Find the line with "Task: Expand the DemoGuide database node" in the entries below. Repeat it, every following line, and the line with "Viewport: 1779px width, 1156px height.", exactly and with nothing added.

## Records supplied

#####

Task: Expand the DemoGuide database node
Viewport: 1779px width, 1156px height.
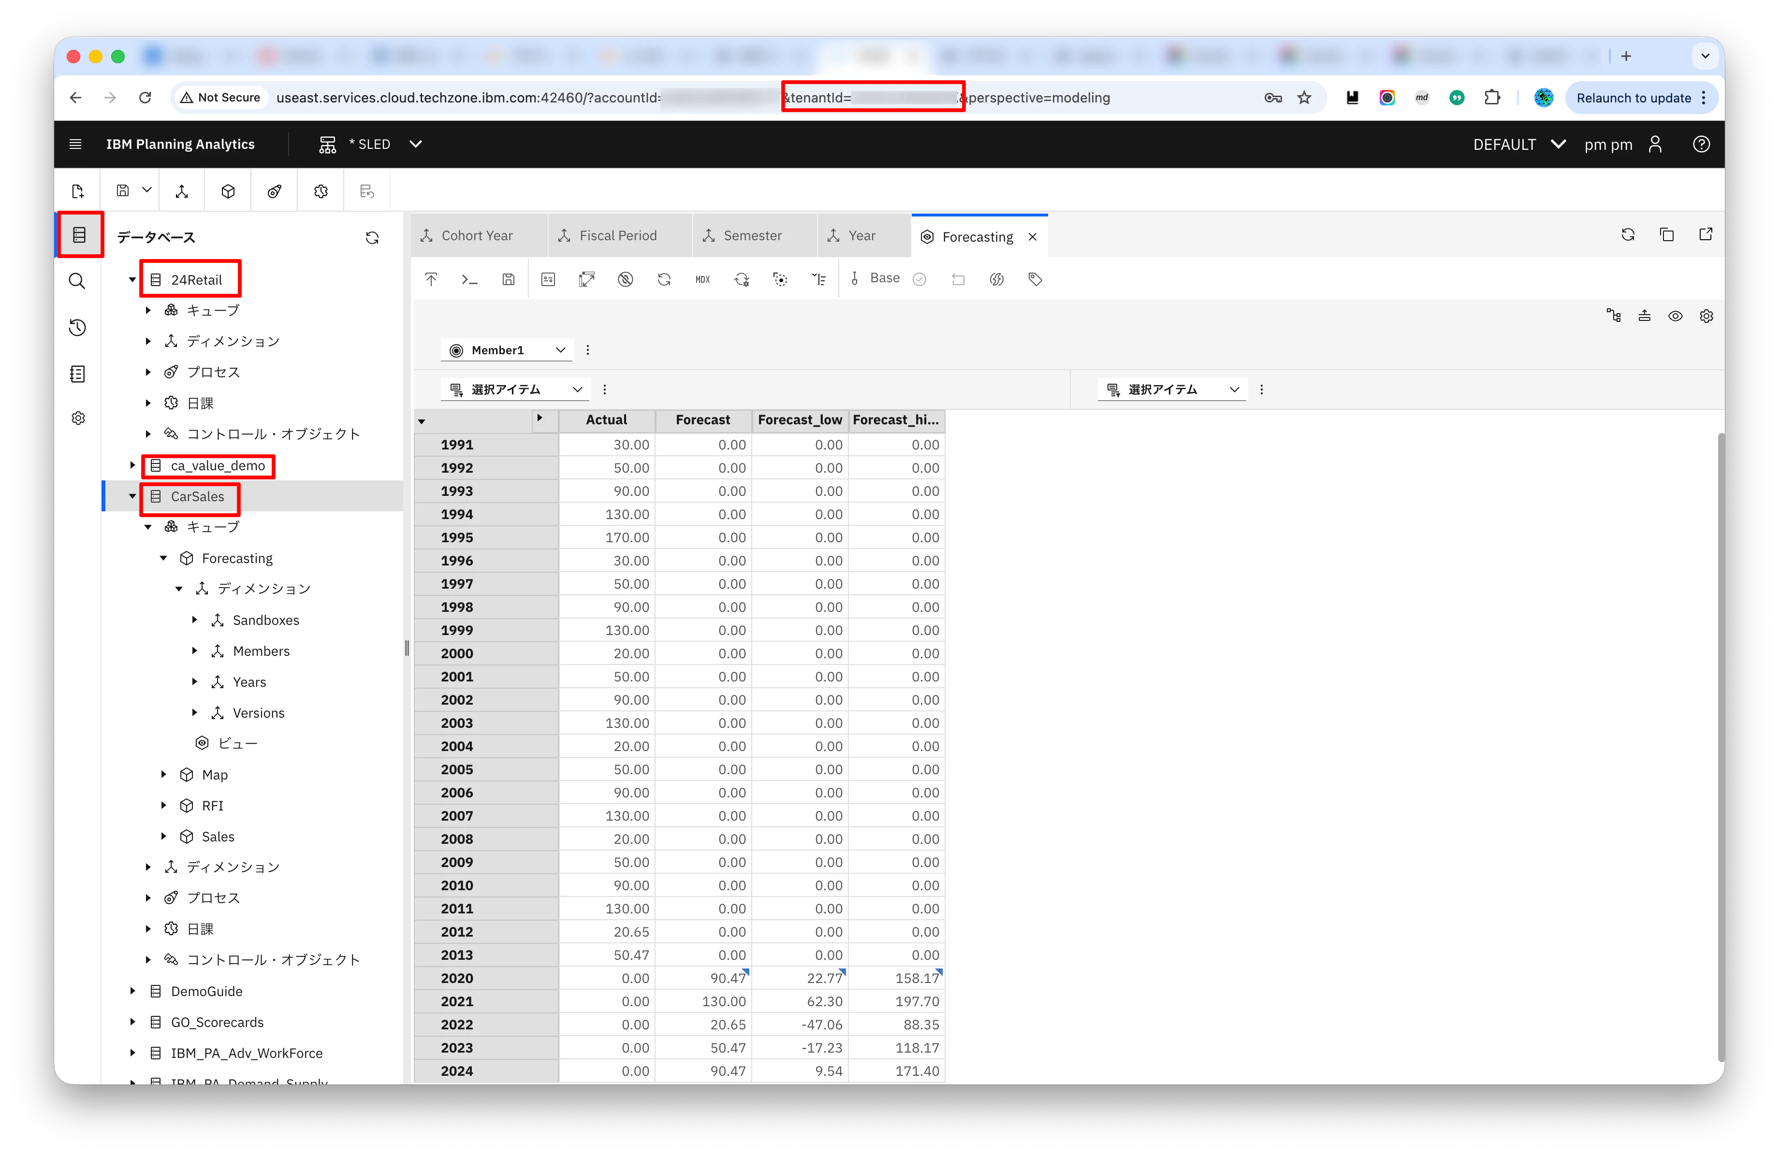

#####

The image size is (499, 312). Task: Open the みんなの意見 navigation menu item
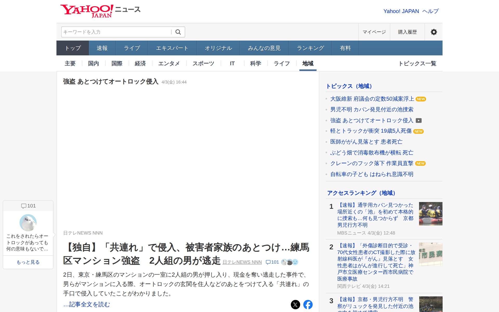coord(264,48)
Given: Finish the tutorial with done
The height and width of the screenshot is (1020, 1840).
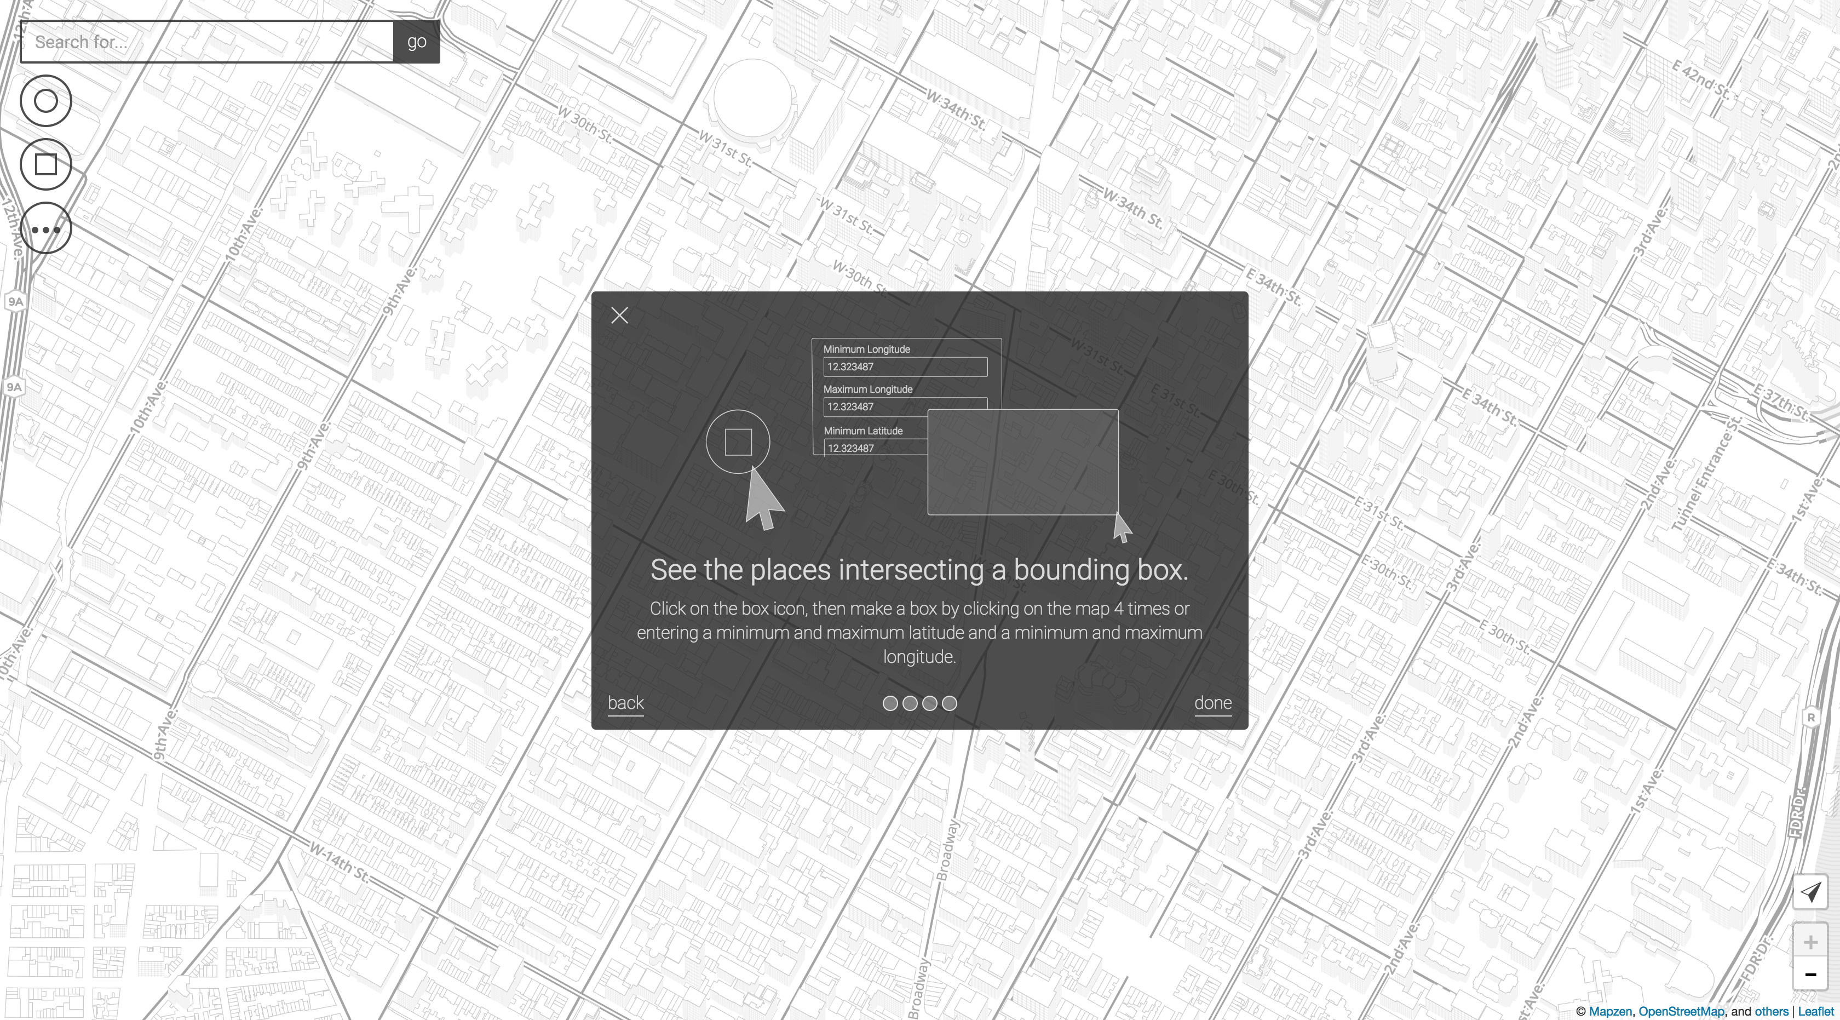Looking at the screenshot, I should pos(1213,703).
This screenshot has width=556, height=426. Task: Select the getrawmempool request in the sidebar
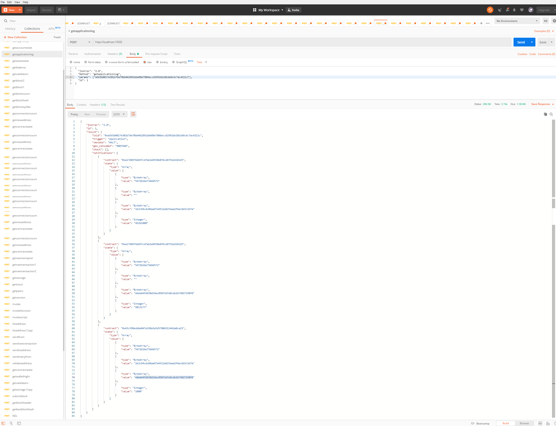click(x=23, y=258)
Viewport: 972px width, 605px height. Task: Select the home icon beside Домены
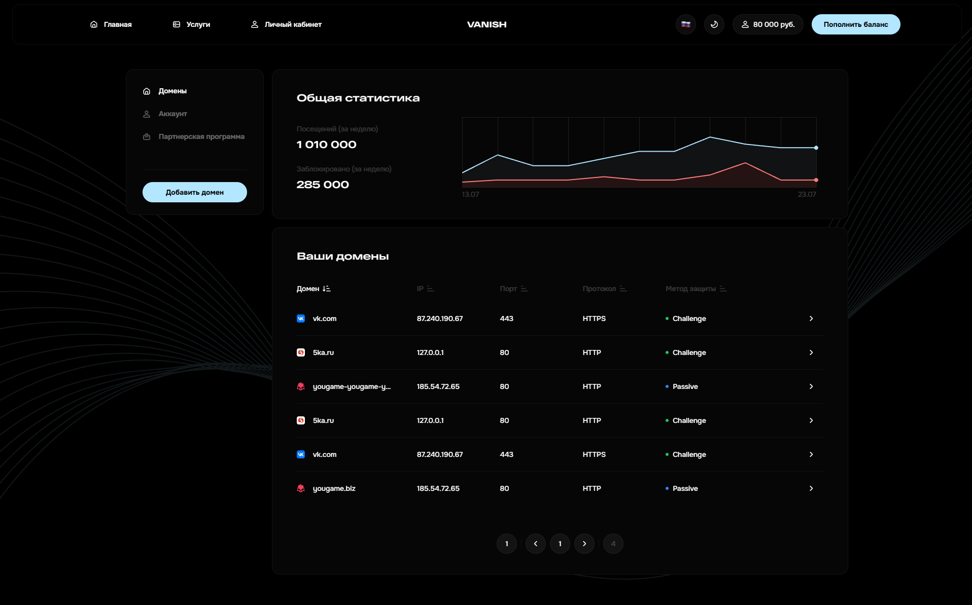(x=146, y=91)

#####

## Written solution
Task: Expand the DemoGuide database node
Viewport: 1779px width, 1156px height.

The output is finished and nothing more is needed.